I strapped my cat to a rocket when I was a kid to seed other planets with them.

[–] chaogomu@lemmy.world 2 points 2 hours ago (1 children)

Unless you sent two, that's not going to work. It probably wouldn't have worked with two of them, Bob Barker and Drew Carry have been preaching the Spay and Neuter message for as long as that show has been on the air.

[–] SatansMaggotyCumFart@piefed.world 1 points 1 hour ago (1 children)

I was a kid I didn’t know about sex.

[–] chaogomu@lemmy.world 2 points 1 hour ago

Probably for the best, then. After all, you didn't send any mice or birds for them to eat.

[–] Texas_Hangover@lemmy.radio 1 points 3 hours ago

Lmao, the ultimate edgelord over here.

[–] Truscape@lemmy.blahaj.zone 23 points 5 hours ago (1 children)

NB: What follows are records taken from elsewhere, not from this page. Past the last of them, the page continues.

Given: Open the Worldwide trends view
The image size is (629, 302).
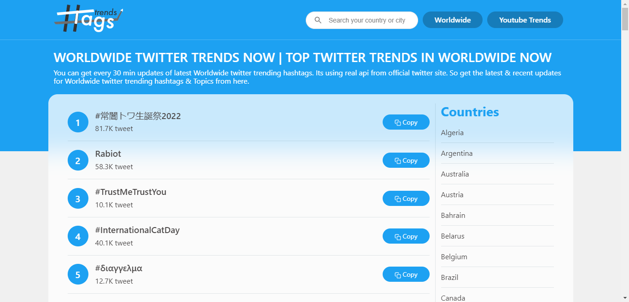Looking at the screenshot, I should pyautogui.click(x=452, y=20).
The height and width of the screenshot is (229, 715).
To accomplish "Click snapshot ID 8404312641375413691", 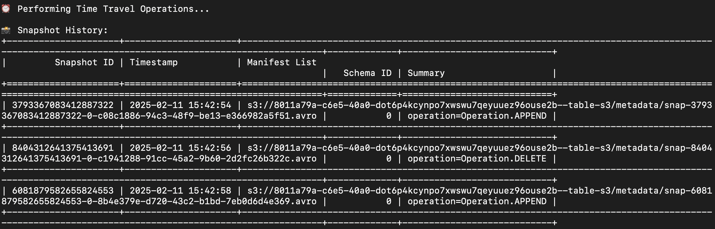I will tap(63, 148).
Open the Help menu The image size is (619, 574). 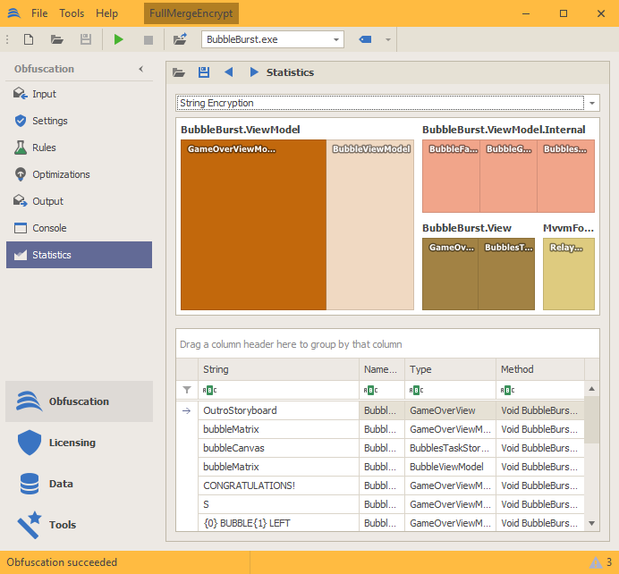pos(106,13)

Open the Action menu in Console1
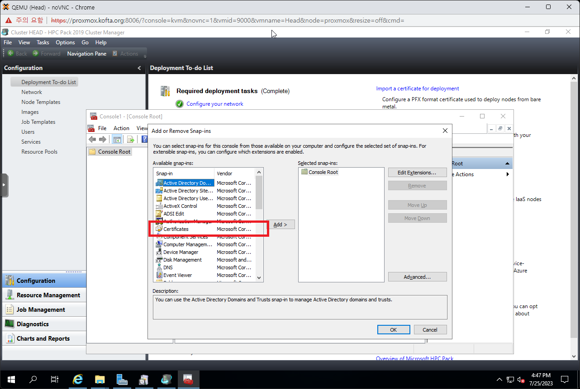click(121, 128)
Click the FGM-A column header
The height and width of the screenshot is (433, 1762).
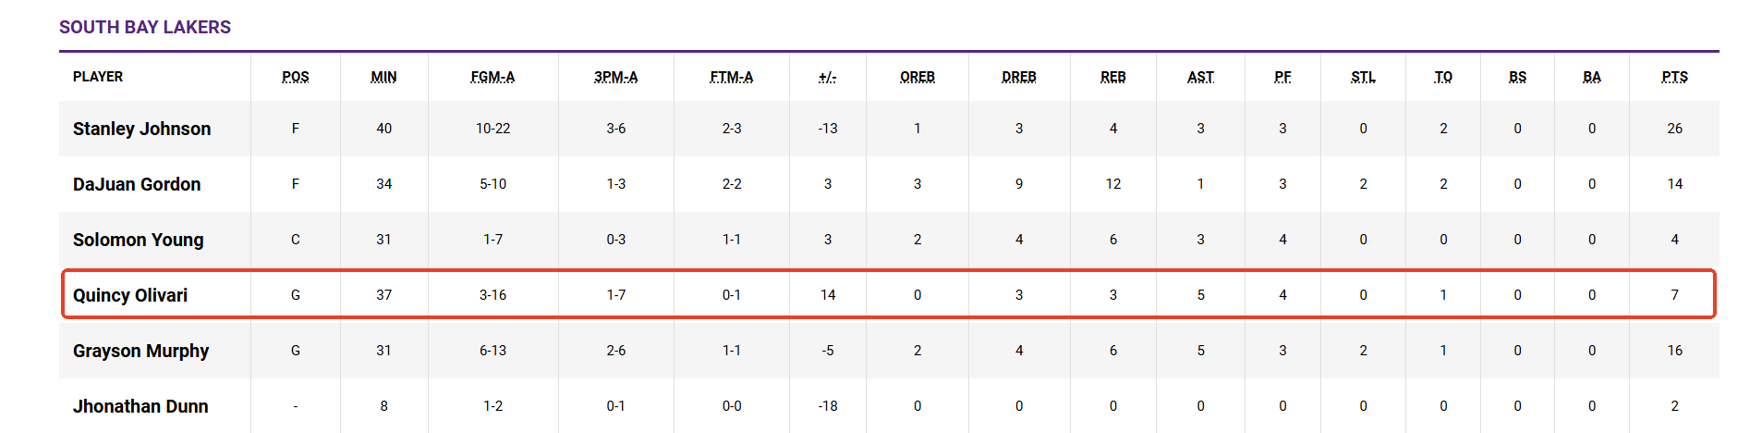click(492, 77)
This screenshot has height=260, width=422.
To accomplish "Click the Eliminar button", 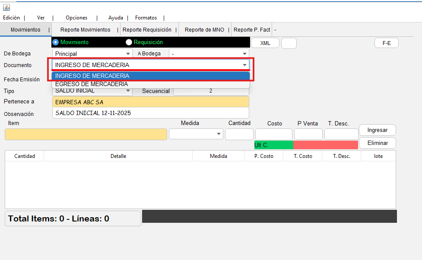I will [377, 143].
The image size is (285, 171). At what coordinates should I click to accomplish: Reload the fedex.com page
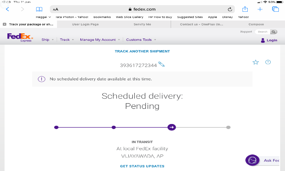point(230,9)
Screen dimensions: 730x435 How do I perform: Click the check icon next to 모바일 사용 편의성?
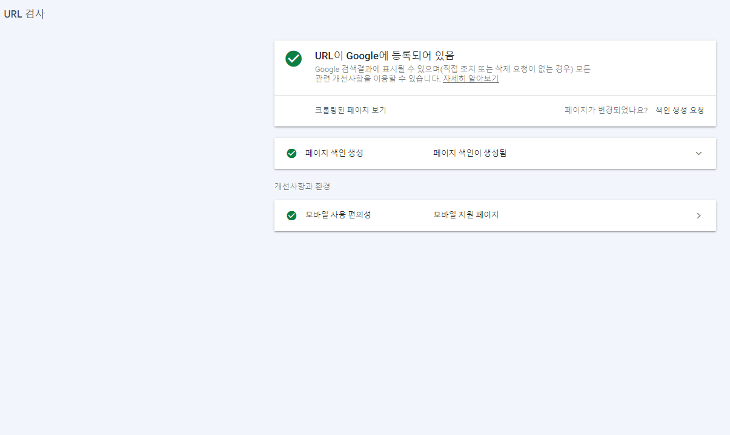(291, 215)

I wonder if that's because of the microplastic contamination more than the actual salt lol

[–] Triumph@fedia.io 14 points 4 hours ago (1 children)

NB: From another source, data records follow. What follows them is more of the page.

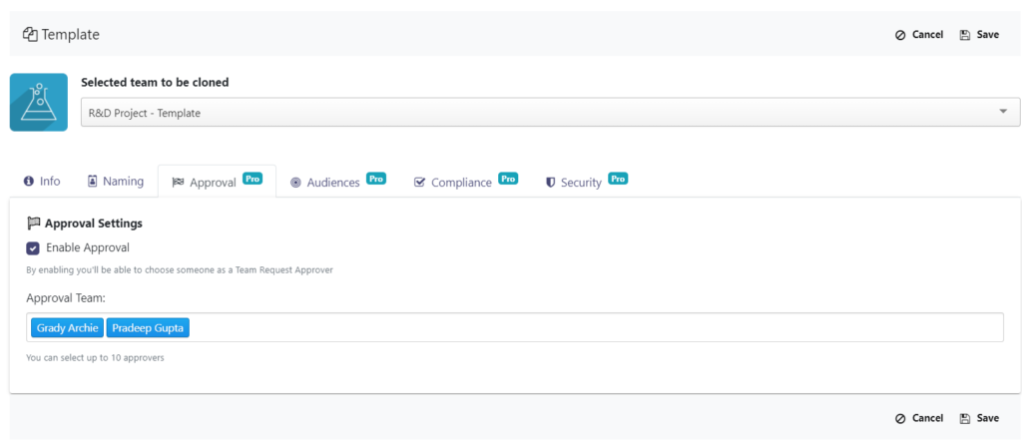Image resolution: width=1022 pixels, height=443 pixels.
Task: Click the Pro badge next to Compliance
Action: coord(508,179)
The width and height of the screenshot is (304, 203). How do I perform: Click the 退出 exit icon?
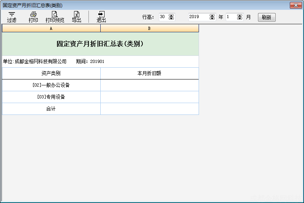click(101, 17)
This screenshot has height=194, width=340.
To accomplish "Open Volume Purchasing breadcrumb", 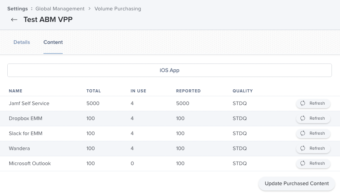I will pos(118,8).
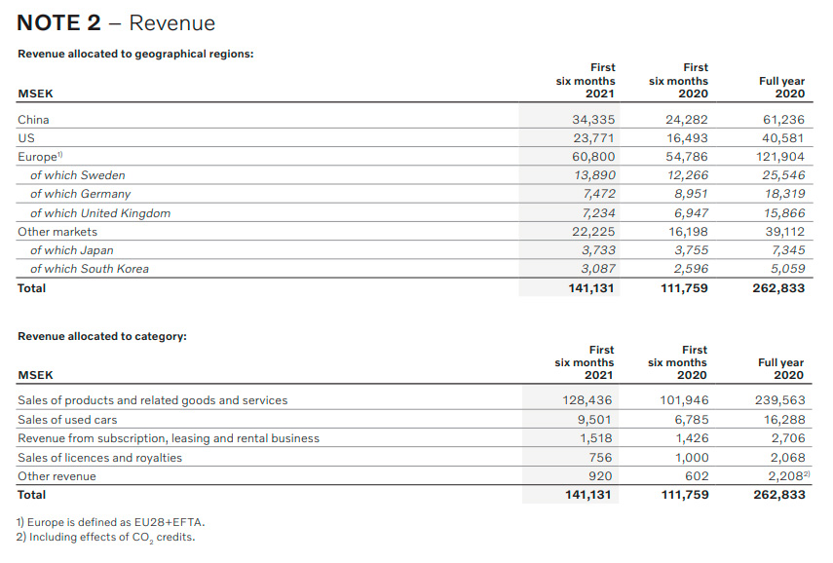Select the 'Sales of licences and royalties' row
This screenshot has width=833, height=563.
(99, 458)
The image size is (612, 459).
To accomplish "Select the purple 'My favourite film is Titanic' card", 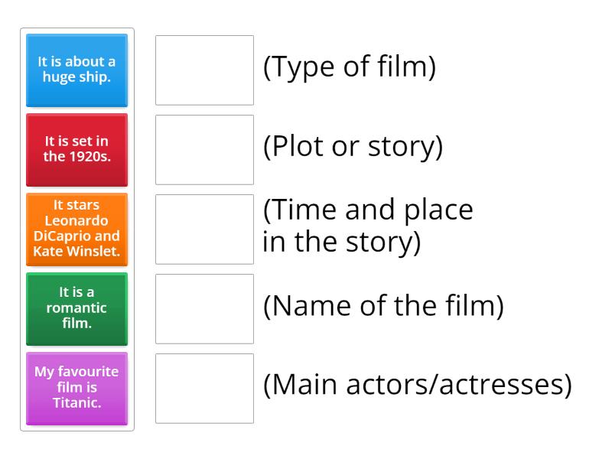I will 77,389.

Probably because the container is only able to keep moisture out for so long before the quality degrades. "Best by" means "we can't guarantee quality after this date, but it probably won't hurt you after that", while "use by" means "if you consume this after this date, you might become ill, and there may be no indication that the food has gone bad".

[–] BanMe@lemmy.world 4 points 2 hours ago

It's because some states require expiry dates on all food items, and they didn't think to create exemptions for things like this. I think only a couple of states require it without exemption, but no one wants two versions of their products, one with a date and one without, so they just put it on all items now, like the Prop 13 warnings.

[–] HugeNerd@lemmy.ca 1 points 2 hours ago

And yet somehow the billions-years-old atoms in your body encode a 35 year old, and then a 78 year old, then ...

[–] gegil@sopuli.xyz 5 points 4 hours ago

Where i can buy 249 million years old salt?

[–] YoiksAndAway@piefed.zip 5 points 5 hours ago

"Best before the Rise of the Machines."

[–] stupidcasey@lemmy.world 2 points 4 hours ago

Could be sleeping in chemicals from the plastic.